• Work to be completed:
Reproduce the data between the lines holding "Where should I" and "pyautogui.click(x=62, y=60)", inclusive, shifting every answer coordinate up by 56. Leave the pictures out.

• Input data:
═══

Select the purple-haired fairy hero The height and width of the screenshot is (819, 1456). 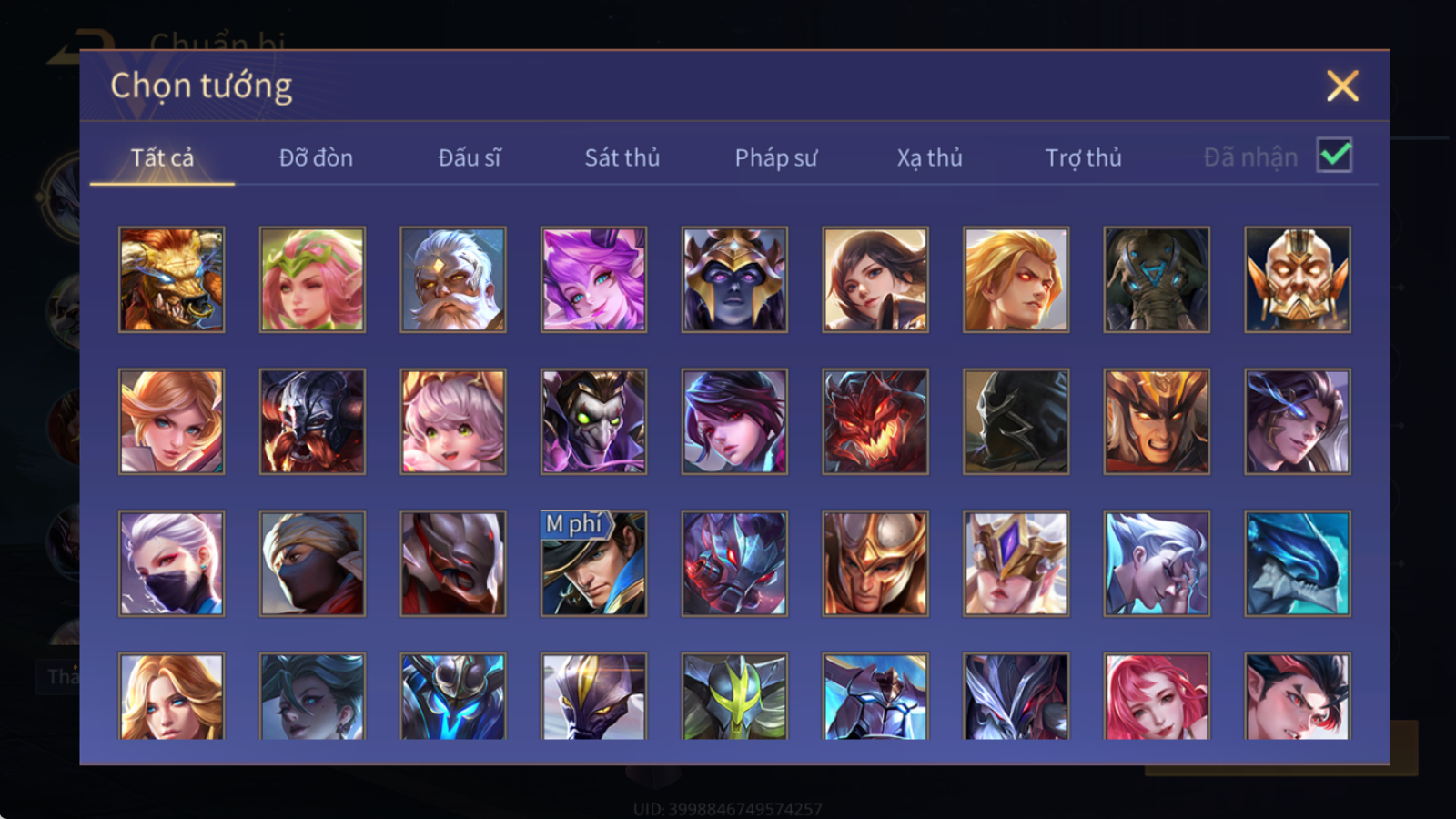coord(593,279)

═══

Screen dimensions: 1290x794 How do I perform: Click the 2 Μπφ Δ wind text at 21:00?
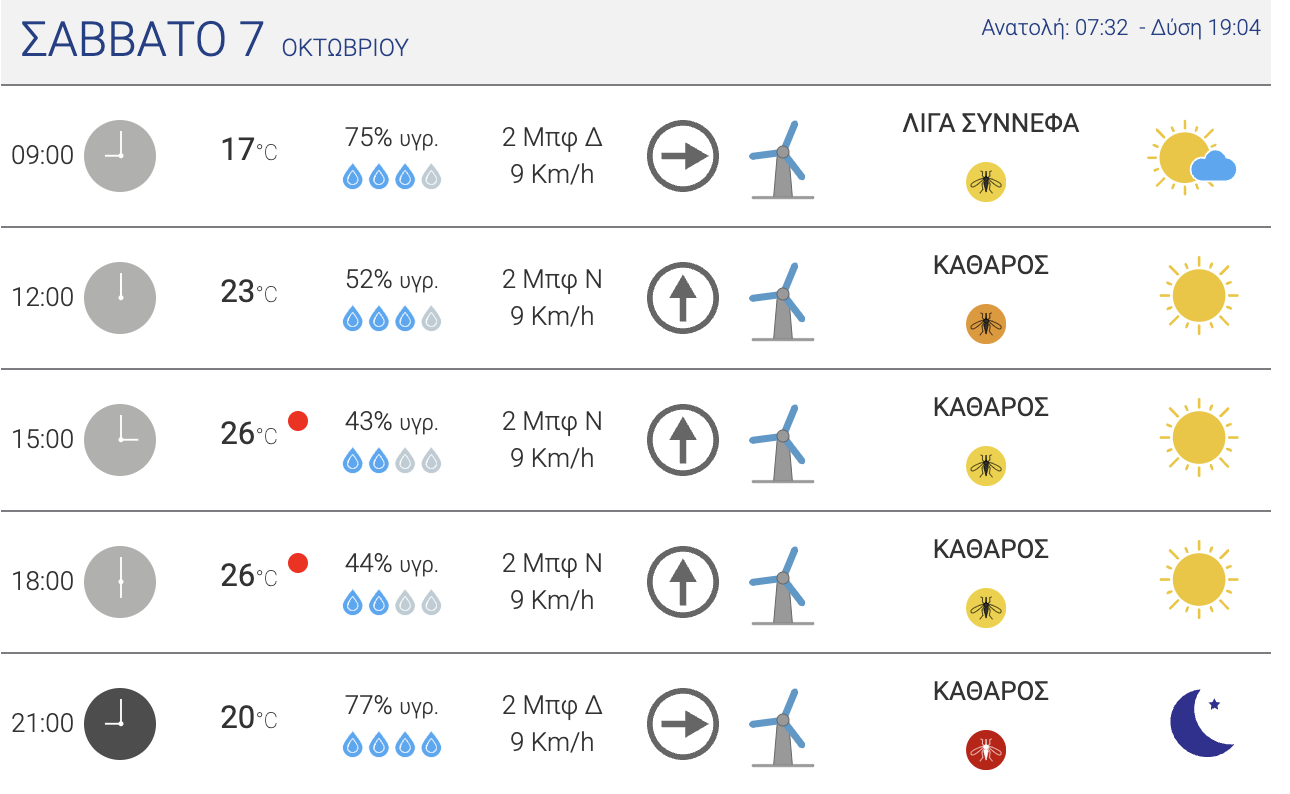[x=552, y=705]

═══

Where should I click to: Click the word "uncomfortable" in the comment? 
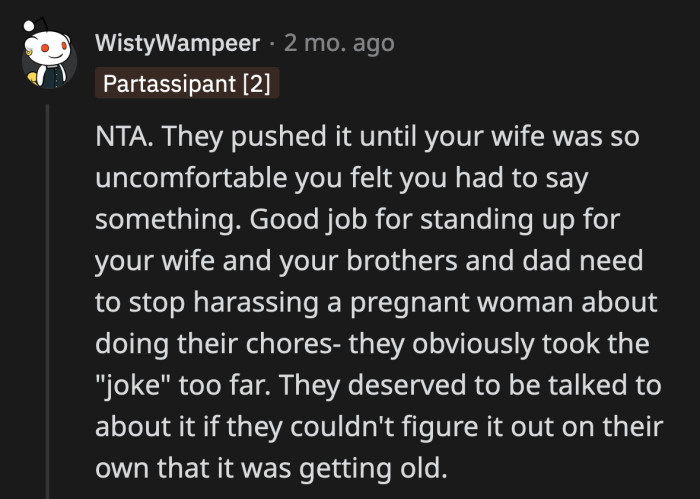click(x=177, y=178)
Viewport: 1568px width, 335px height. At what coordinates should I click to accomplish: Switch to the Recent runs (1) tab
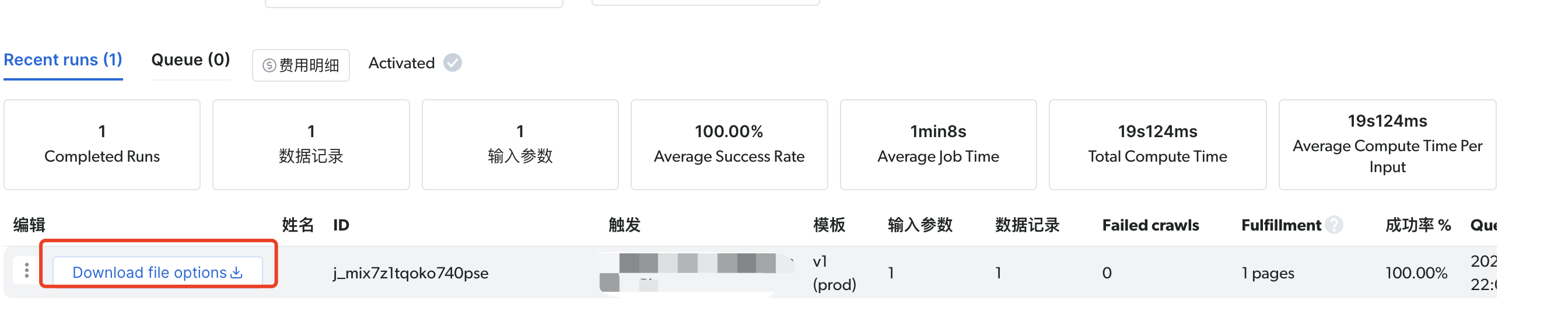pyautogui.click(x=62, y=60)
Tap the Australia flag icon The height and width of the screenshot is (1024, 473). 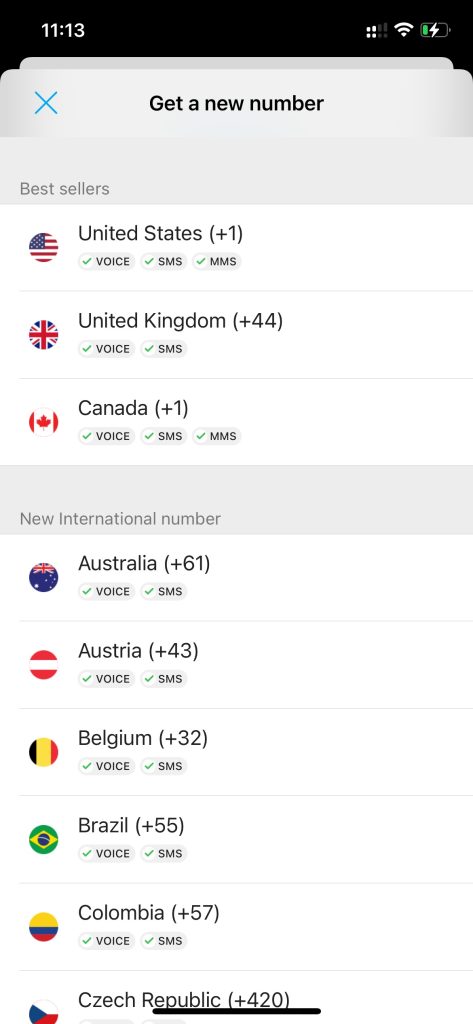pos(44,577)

═══

• Correct response:
Where should I click to: Click the word "uncomfortable" in the comment? 
click(x=233, y=234)
Viewport: 1568px width, 335px height. At what coordinates should I click to accomplish: Switch to the Recent runs (1) tab
pyautogui.click(x=118, y=116)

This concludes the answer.